Source document -
====

It worked, and, with few minor problems, the magazine hit the newsstands with a great cover, a fine selection of timely articles and great photos. Furthermore, Cartier had taught me some valuable lessons.
The first time we met at his Ludington home was to plan the first fishing annual. He invited me for dinner and a meeting to discuss the upcoming magazine and its contents.
“Shoot pool much?” he asked, pointing to a pool table and grabbing a stick. I quickly chose a pool cue.
I didn’t shoot pool often and said so, noting I had not played in 10 years. A ghost of a smile creased his face, and he broke the first rack and sank two balls before missing. It was my turn.
I was on my game that day. I ran the table and racked the balls. Cartier was steamed. He studied me, and I wondered if winning was a wise career move.
He won the second game, and I took the third and knew he was hot. There was a strained silence over dinner, and after dessert he said, “I thought you said you hadn’t shot pool in 10 years.”
“It’s true,” I said, unapologetically. “It was a combination of old skills, good luck and how the balls were positioned. A wee bit of luck.”
“You shoot a good game of pool, and you write a good story and have fine editing skills; so let’s get started on this new magazine.”
We did, and that part of our careers became history. We met again after he retired, and he knew we were leading the self-publishing charge. He wanted to write three cookbooks.
We met often, at my home and his, and enjoyed each other’s company. We had much in common, perhaps more so than either of us realized, and we had dinners together. I introduced him to bow hunting and Lake Michigan Chinook salmon fishing, and Kay [Richey] and I stayed with Cartier and his wife on the nights before our annual salmon trips.

====

Records shown -
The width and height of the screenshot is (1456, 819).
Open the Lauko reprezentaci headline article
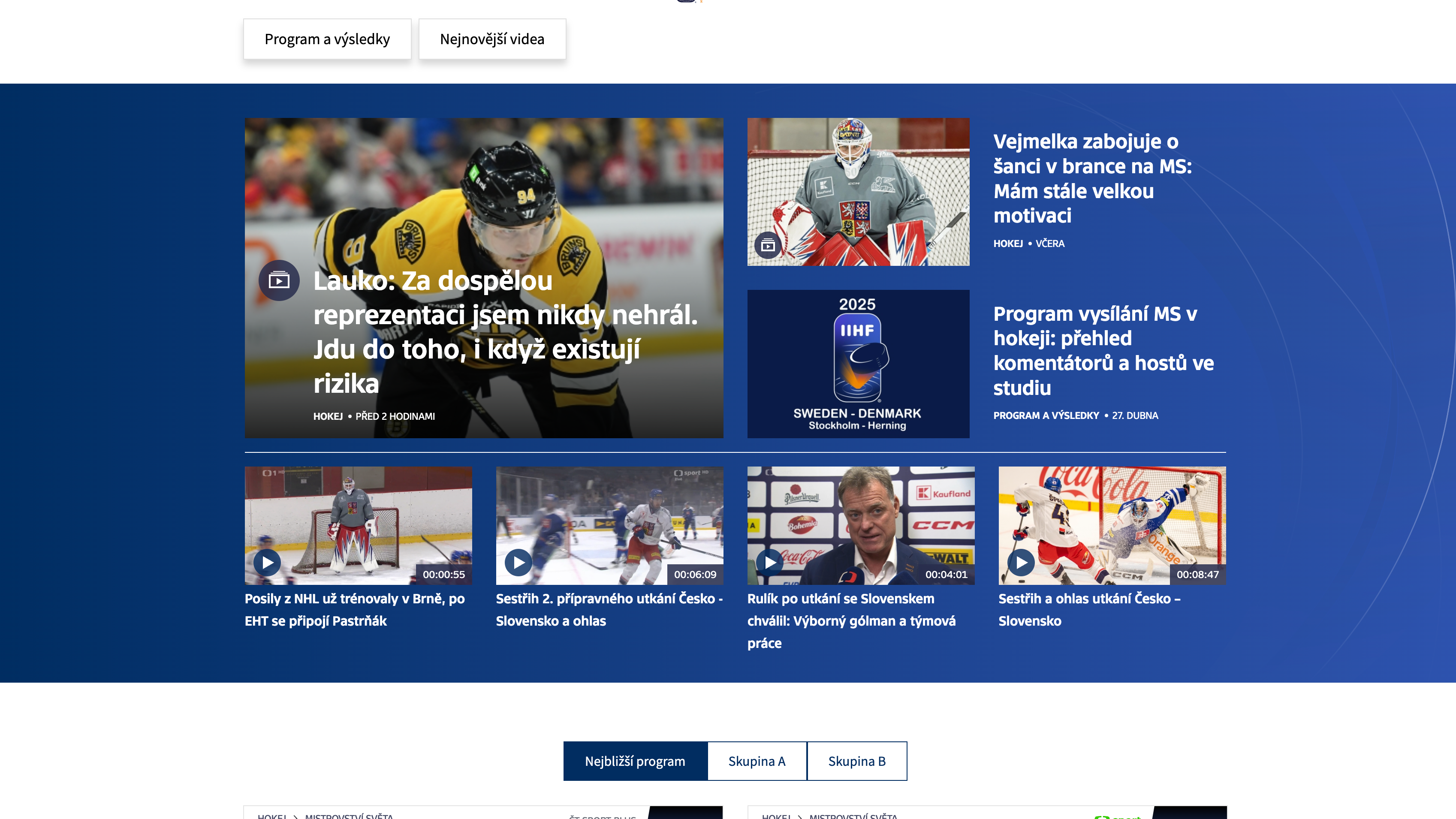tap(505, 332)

====

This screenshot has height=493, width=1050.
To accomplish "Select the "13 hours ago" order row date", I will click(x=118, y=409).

====

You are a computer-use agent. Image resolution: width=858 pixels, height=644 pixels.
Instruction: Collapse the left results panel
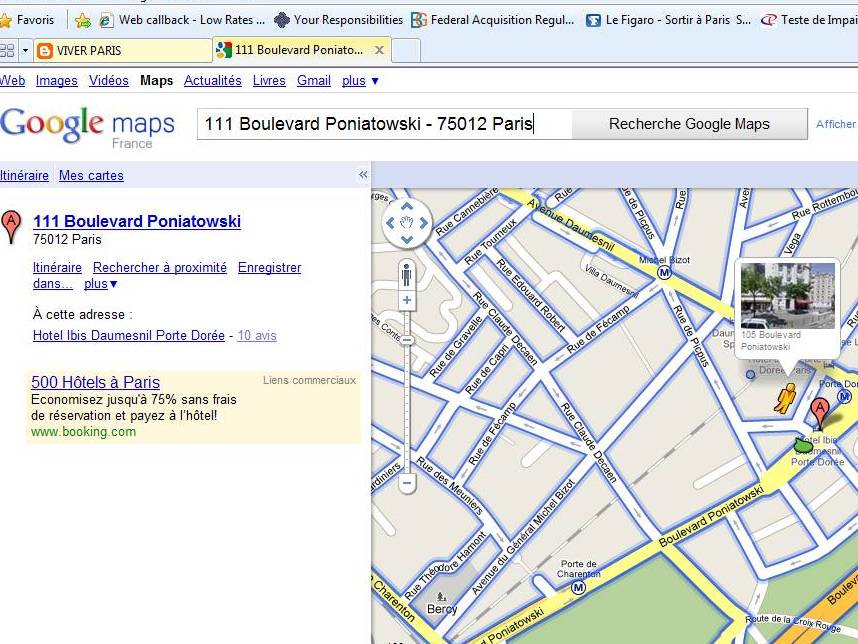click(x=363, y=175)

====

Exercise details - Can you return the passage of the memoir about shooting pool with Cartier, word for word, starting at "We met often, at" and ending at "annual salmon trips."? The rows have no connection to the memoir about shooting pool with Cartier.

Output for this task -
We met often, at my home and his, and enjoyed each other’s company. We had much in common, perhaps more so than either of us realized, and we had dinners together. I introduced him to bow hunting and Lake Michigan Chinook salmon fishing, and Kay [Richey] and I stayed with Cartier and his wife on the nights before our annual salmon trips.